Social Media has exploded over the last 5 years and it is certainly here to stay. Social media offers a great venue to voice your opinions, share photos, and connect with friends and co-workers. On the flip-side, protection from sexual harassment, discrimination and other protected activities are increasing. The one area that seemed to get lost in the mix was the issue of discrimination in the use of social media.

Over the past year, I have had many conversations with other human resource experts about the issue of discrimination in hiring practices as it relates to Social Media.  All agree that social media is bringing new challenges to the hiring practices and generally to the employment arena.  They also agree that regulations have not been well crafted to deal with these issues.  It’s a wait-and-see situation.

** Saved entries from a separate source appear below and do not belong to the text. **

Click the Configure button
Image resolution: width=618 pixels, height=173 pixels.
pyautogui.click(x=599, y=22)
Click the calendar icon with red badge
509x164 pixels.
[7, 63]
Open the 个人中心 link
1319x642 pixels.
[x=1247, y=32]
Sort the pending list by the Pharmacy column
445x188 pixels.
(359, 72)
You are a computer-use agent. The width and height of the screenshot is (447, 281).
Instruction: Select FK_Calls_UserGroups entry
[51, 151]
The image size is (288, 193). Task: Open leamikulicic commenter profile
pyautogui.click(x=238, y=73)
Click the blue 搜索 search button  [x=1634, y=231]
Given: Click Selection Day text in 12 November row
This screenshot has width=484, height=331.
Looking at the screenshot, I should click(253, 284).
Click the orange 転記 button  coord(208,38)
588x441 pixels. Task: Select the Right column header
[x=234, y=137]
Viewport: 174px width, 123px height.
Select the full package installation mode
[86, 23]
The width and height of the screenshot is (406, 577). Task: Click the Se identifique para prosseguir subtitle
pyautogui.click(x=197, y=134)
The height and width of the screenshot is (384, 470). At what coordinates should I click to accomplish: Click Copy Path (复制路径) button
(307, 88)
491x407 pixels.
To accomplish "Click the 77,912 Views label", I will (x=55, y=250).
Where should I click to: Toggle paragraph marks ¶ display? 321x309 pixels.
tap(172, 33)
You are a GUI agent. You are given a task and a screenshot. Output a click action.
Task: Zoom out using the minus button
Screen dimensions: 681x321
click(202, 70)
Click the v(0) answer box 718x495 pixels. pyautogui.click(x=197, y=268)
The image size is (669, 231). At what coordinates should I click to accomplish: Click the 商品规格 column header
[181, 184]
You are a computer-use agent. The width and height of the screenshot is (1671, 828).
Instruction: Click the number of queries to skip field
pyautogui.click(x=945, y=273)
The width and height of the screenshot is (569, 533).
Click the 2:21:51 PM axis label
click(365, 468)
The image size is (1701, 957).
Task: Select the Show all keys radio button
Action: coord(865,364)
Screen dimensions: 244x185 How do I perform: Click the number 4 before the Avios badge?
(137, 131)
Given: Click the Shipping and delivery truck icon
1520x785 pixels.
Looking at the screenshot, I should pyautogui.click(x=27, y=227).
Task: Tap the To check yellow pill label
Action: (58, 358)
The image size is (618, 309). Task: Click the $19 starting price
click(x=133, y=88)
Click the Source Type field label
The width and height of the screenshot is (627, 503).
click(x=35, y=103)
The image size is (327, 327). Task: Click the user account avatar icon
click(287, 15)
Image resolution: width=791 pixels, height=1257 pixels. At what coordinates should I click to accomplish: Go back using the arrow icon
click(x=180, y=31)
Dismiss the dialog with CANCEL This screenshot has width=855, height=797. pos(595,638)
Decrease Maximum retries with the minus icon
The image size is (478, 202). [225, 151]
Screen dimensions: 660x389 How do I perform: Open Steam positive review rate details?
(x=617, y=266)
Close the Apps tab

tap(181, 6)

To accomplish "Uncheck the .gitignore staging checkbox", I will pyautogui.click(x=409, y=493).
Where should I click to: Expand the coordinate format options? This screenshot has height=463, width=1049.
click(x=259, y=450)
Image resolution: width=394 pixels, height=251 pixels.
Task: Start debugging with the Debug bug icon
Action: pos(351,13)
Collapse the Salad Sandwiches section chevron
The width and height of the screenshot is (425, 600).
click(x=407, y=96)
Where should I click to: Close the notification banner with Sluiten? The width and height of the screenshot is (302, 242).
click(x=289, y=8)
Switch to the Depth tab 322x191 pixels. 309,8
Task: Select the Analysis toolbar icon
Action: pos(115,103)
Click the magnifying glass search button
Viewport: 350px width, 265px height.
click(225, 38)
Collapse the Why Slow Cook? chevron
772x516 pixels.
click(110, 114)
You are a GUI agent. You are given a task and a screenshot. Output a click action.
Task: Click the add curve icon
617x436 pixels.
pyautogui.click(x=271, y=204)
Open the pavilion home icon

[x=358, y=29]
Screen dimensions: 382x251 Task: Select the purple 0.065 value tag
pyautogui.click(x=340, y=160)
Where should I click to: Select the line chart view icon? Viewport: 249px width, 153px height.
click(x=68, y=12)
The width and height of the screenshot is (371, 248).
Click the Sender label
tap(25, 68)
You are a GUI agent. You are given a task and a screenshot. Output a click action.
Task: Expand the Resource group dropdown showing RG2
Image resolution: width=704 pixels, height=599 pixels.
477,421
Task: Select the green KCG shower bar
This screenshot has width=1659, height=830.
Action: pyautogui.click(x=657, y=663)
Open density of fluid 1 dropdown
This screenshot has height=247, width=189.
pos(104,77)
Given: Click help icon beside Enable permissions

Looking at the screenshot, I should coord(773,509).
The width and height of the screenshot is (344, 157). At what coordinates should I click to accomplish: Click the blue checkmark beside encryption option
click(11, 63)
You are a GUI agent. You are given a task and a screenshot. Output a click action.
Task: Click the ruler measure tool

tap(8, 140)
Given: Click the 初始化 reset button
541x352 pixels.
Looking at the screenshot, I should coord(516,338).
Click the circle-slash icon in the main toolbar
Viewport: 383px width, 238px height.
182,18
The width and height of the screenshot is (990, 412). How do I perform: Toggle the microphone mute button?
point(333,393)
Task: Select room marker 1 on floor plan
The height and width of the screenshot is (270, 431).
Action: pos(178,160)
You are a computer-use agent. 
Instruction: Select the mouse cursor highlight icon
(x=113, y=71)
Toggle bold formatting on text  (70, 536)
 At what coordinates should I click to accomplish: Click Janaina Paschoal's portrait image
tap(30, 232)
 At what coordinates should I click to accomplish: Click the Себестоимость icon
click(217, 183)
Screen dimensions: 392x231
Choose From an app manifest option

Social media offers employers a unique opportunity to get to know the candidate – albeit sometimes getting to know the candidates too well. There are certain protections during the hiring process which are afforded to applicants – protection from discrimination based on protected classes  – age, disability, etc…  Social media blows those protections out of the water.  While employees set the traps themselves and then trip the wire themselves, there is still the issue of free speech and discrimination.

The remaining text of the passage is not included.